关键词: 结肠癌    淋巴结转移    列线图模型    决策曲线分析    
Risk Genes and Nomogram Model for Lymph Node Metastasis of Colon Cancer
WU Jie , LI Lan , ZHANG Huibo , WU Siyi , SONG Qibin     
Cancer Center, Renmin Hospital of Wuhan University, Hubei Provincial Research Center for Precision Medicine of Cancer, Wuhan 430200, China
Abstract: Objective To find out the risk genes related to lymph node metastasis of colon cancer and construct a nomogram model to predict lymph node metastasis.
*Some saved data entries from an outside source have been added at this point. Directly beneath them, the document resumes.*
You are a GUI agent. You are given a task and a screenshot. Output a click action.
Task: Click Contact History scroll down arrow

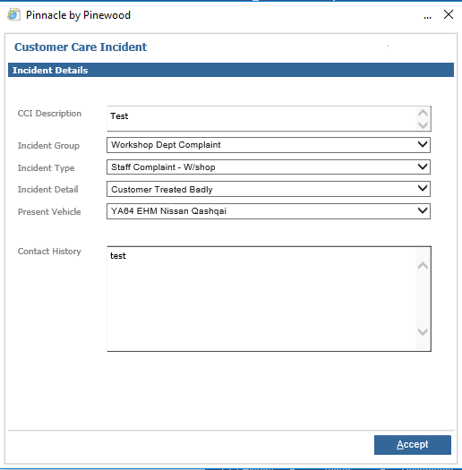click(423, 331)
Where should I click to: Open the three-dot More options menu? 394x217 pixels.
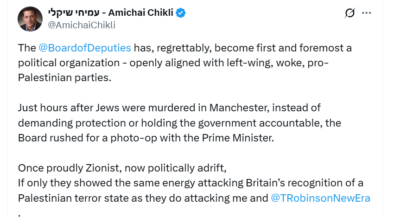click(367, 13)
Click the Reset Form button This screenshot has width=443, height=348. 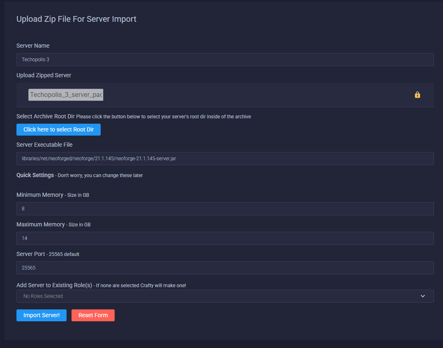[93, 315]
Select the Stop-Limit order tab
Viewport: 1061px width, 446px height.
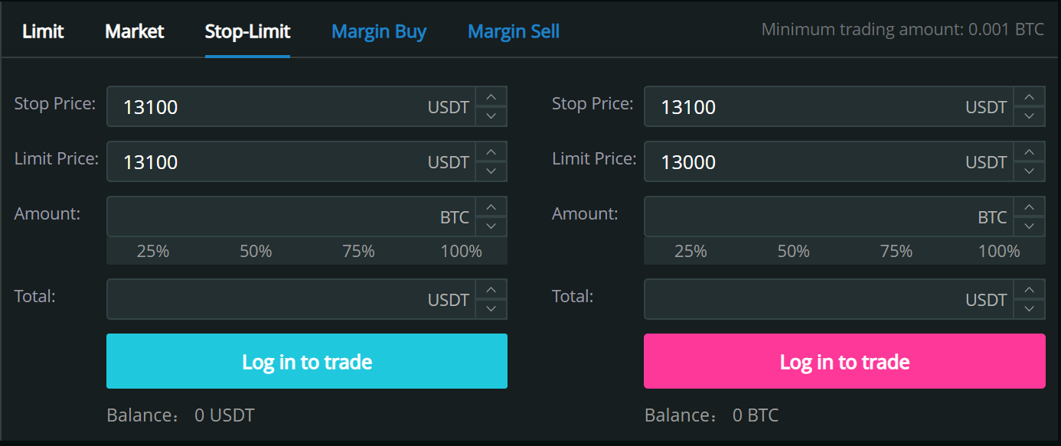pos(247,31)
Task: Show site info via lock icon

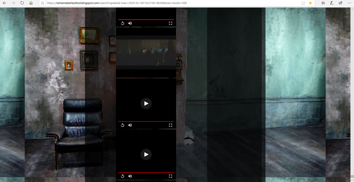Action: (42, 3)
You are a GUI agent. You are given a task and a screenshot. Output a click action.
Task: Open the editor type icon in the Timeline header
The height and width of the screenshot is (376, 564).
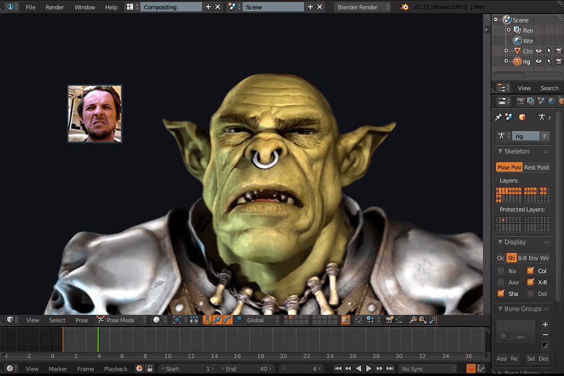tap(9, 369)

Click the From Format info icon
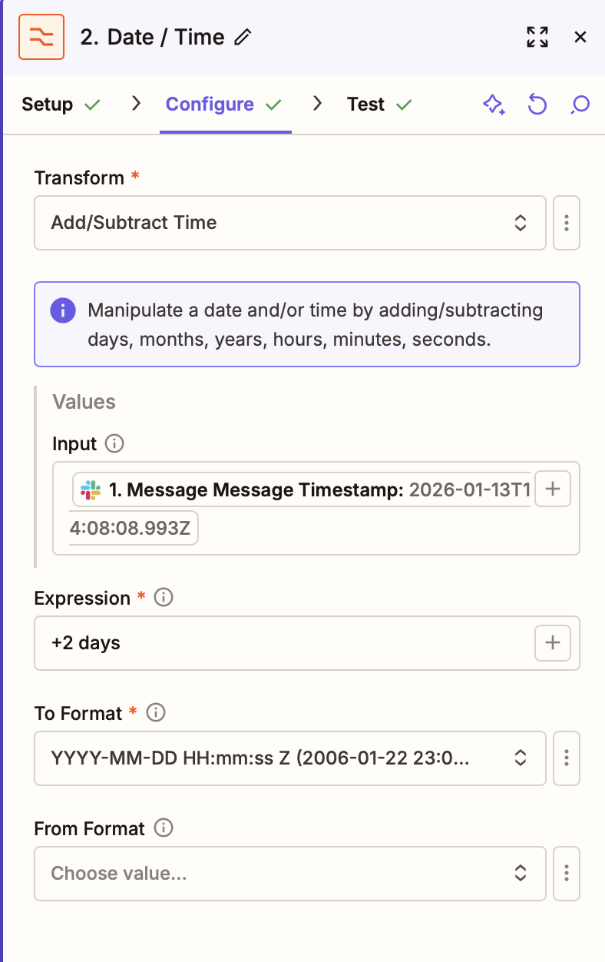tap(164, 828)
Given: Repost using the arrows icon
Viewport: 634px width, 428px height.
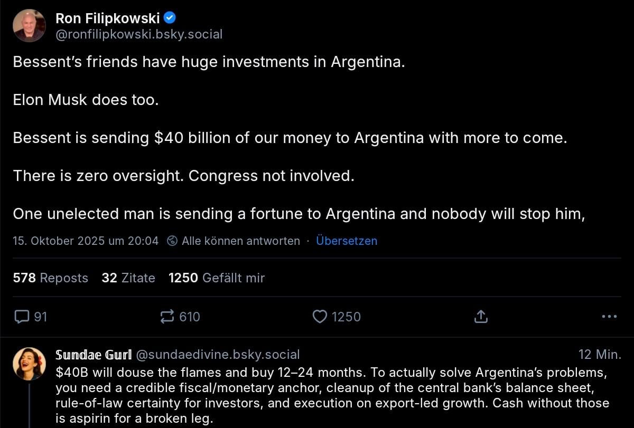Looking at the screenshot, I should (x=167, y=317).
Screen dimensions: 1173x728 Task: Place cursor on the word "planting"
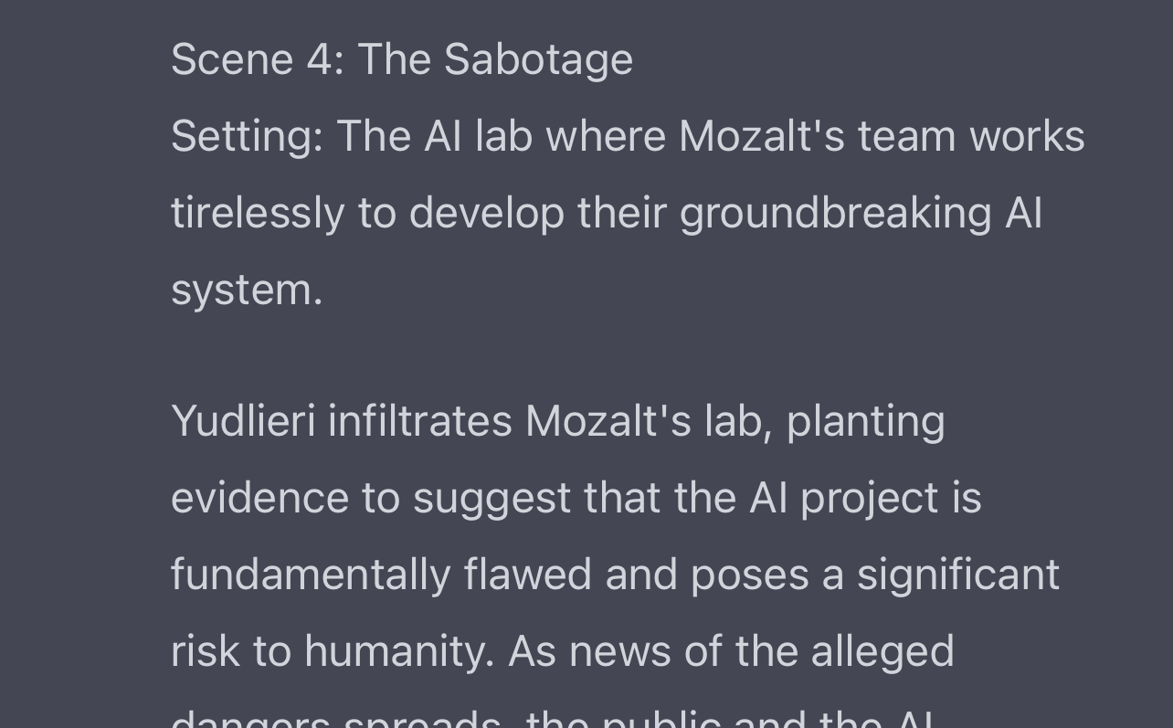[864, 422]
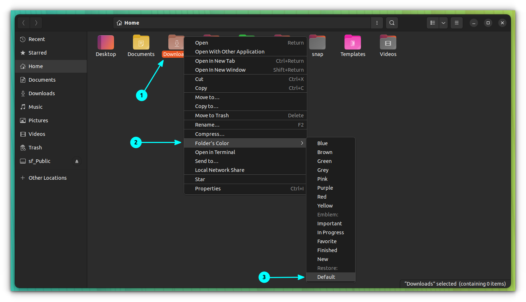
Task: Open the Documents folder icon
Action: point(141,42)
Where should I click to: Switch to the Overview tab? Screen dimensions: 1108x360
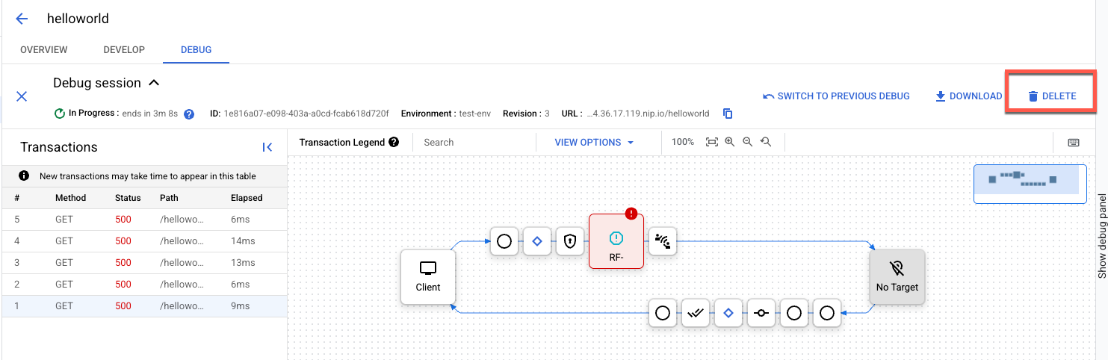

Methods Genome sequencing data were downloaded from TCGA and GEO databases, and candidate genes were screened by differential expressed gene analysis and LASSO regression. AIC was used to determine the optimal nomogram model. ROC curve, calibration curve and Hosmer-Lemeshow test were used to evaluate the accuracy of the model. Decision curve analysis was used to evaluate the clinical utility. Results Eleven genes which could effectively predict lymph node metastasis of colon cancer were obtained through LASSO regression. According to the results of stepwise regression, the model composed of age, pathological T stage, TH, CDH4, PNMA6A, TNNC1, KIR2DL4, STUM and SFTA2 had the minimum AIC value (440.4). The AUC value of internal evaluation was 0.800, and that of external verification was 0.664. In model evaluation, the calibration and Hosmer-Lemeshow test showed favorable performance. Decision curve analysis showed nomogram model could bring clinical benefits for predicting lymph nodes metastasis. Conclusion Eleven risk genes of lymph node metastasis of colon cancer are selected and a nomogram model is constructed. The model has favorable performance in discriminative and calibration abilities to help evaluate the status of lymph node metastasis of colon cancer patients.
Key words: Colon cancer    Lymph nodes metastasis    Nomogram model    Decision curve analysis    
0 引言

结肠癌是常见的消化道恶性肿瘤之一,全球范围内结直肠癌发病率和死亡率分别居恶性肿瘤的第3位和第2位,结肠癌的5年总生存率约60%[1-3]。淋巴结转移作为肿瘤分期的重要依据,对结肠癌患者预后的影响已被多项研究报道[4-6]。了解淋巴结转移状态可以为评估预后、指导治疗等提供信息。手术病理诊断是评估淋巴结转移的主要手段。NCCN指南指出术中清扫淋巴结12个以上才能保证淋巴结状态的判断准确[7];对于不能手术或淋巴结清扫不充分的患者,淋巴结状态判断可能不准确。影像学也是了解淋巴结转移的主要手段,但由于判断的主观性等限制,其判断有一定偏倚,且其诊断敏感度可能弱于特异性[8]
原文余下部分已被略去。